Personal information
- Full name: Robert Gordon Evans
- Born: 20 August 1899 Great Barton, Suffolk, England
- Died: 2 August 1981 (aged 81) Sidlesham, Sussex, England
- Batting: Left-handed
- Bowling: Right-arm fast-medium

Domestic team information
- 1920–1921: Cambridge University
- 1935–1936: Berkshire

Career statistics
| Competition | First-class |
| Matches | 14 |
| Runs scored | 248 |
| Batting average | 22.54 |
| 100s/50s | –/– |
| Top score | 46* |
| Balls bowled | 2,244 |
| Wickets | 50 |
| Bowling average | 23.82 |
| 5 wickets in innings | 3 |
| 10 wickets in match | – |
| Best bowling | 6/45 |
| Catches/stumpings | 4/- |
- Source: Cricinfo, 25 December 2018

= Robert Evans (cricketer) =

English cricketer and educator

Robert Gordon Evans (20 August 1899 - 2 August 1981) was an English first-class cricketer and educator.

Born at Great Barton in Suffolk, Evans was educated at King Edward VI School in Bury St Edmunds.
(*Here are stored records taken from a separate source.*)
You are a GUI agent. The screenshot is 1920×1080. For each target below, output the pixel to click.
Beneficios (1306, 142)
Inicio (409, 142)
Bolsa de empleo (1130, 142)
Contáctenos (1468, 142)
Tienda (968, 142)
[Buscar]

He served in the latter part of World War I with the Suffolk Regiment as a second lieutenant. After the war he went up to Peterhouse, Cambridge in March 1919. While studying at Cambridge he made his debut in first-class cricket for Cambridge University against the Marylebone Cricket Club at Lord's in 1920. He made eleven further first-class appearances for Cambridge in 1921. Across these matches he scored a total of 197 runs at an average of 28.14, with a highest score of 46 not out. With his right-arm fast-medium bowling he took 45 wickets a bowling average of 22.77, with best innings figures of 6/45, one of three five wicket hauls he took. Evans gained a blue in 1921. He also played two first-class matches for the Free Foresters in 1922 and 1923.

After graduating from Peterhouse, Evans became a teacher. He worked as an assistant master at Dulwich College from 1921-1924, before taking up the same role at Wellington College from 1924. He played minor counties cricket for Berkshire in 1935 and 1936, making eight appearances in the Minor Counties Championship. He later taught at The Prebendal School in Chichester, and retired to nearby Sidlesham, where he died in August 1981.